• **OBJECTIVE**:
Rewrite the records with "Rectangle" renamed to "Ellipse" and everything else unchanged. Omit the pictures from your answer.

(Entries on target coordinates)
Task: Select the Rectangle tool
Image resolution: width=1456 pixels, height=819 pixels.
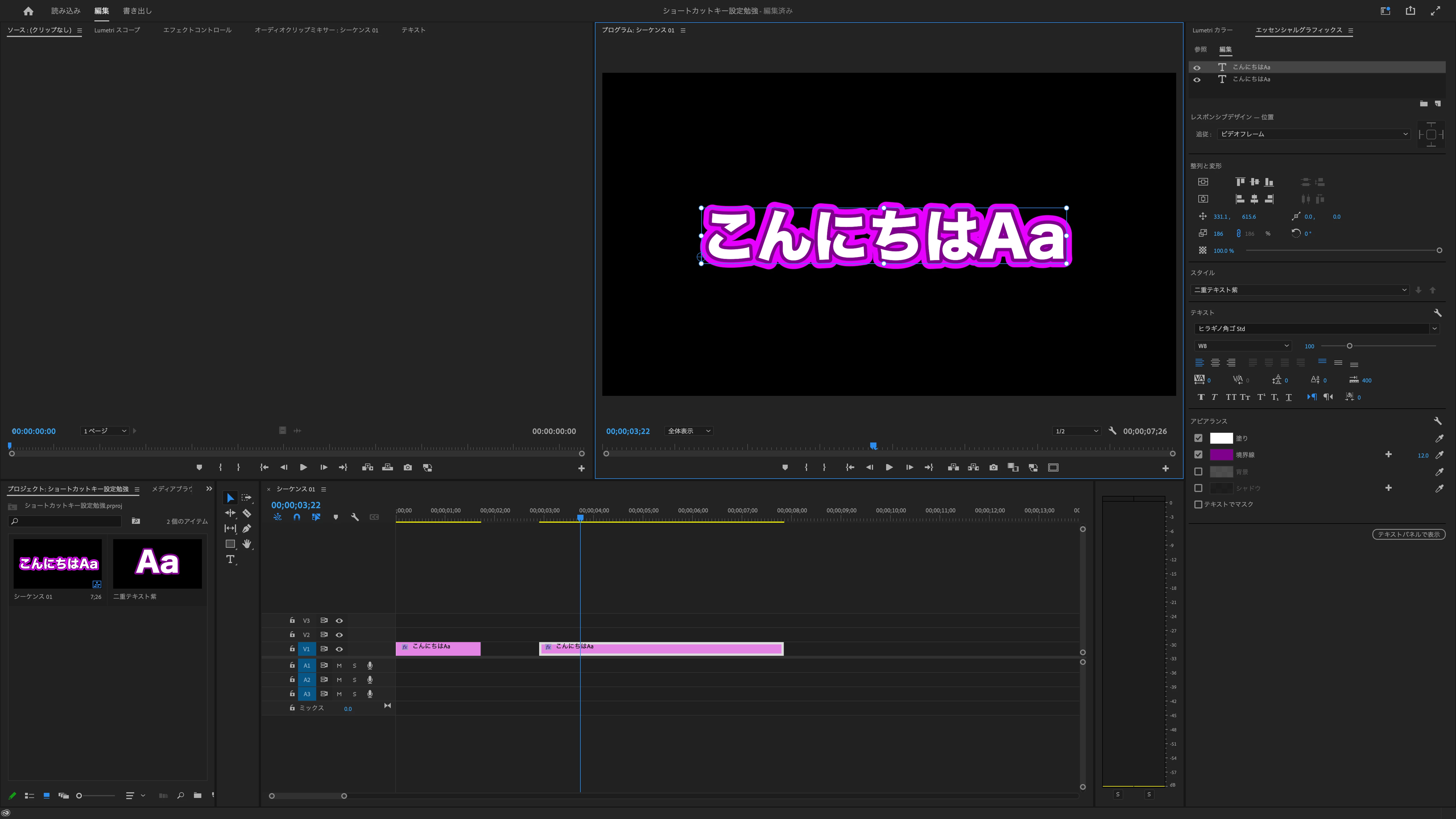Action: point(230,544)
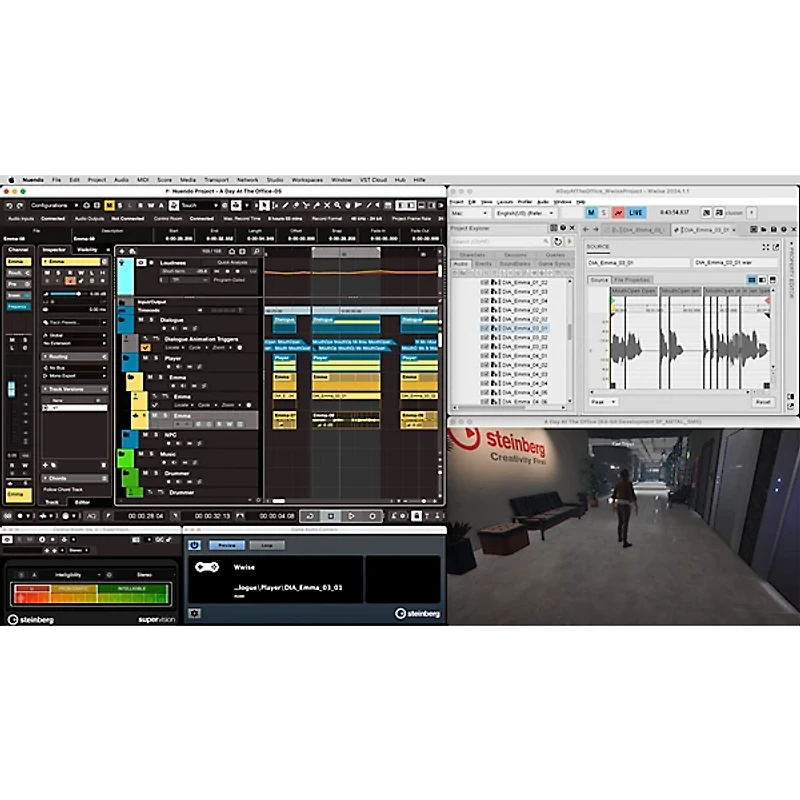Open the Mac platform dropdown in Wwise

[469, 213]
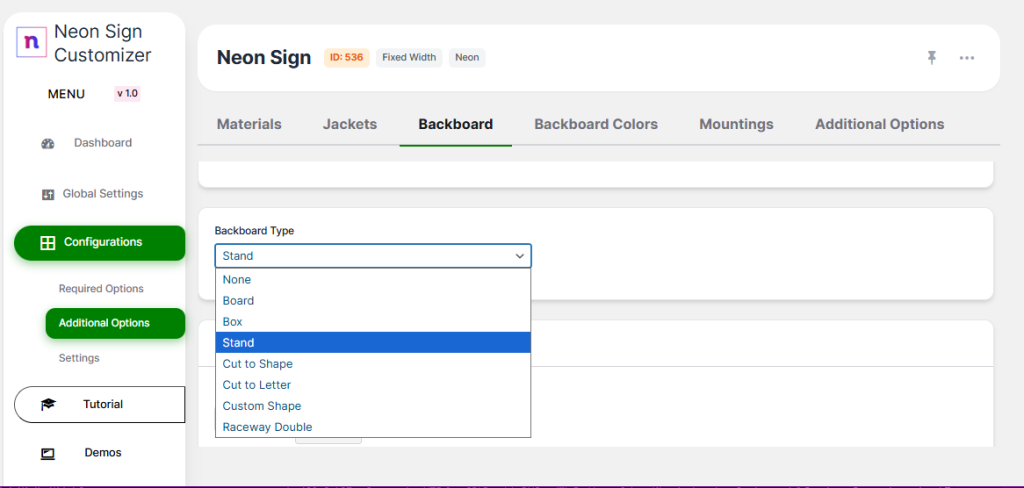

• **RESULT OF THE TASK**:
Task: Select the Ellipse tool
Image resolution: width=1456 pixels, height=819 pixels.
Action: point(230,544)
Open the Mac platform dropdown in Wwise

[469, 213]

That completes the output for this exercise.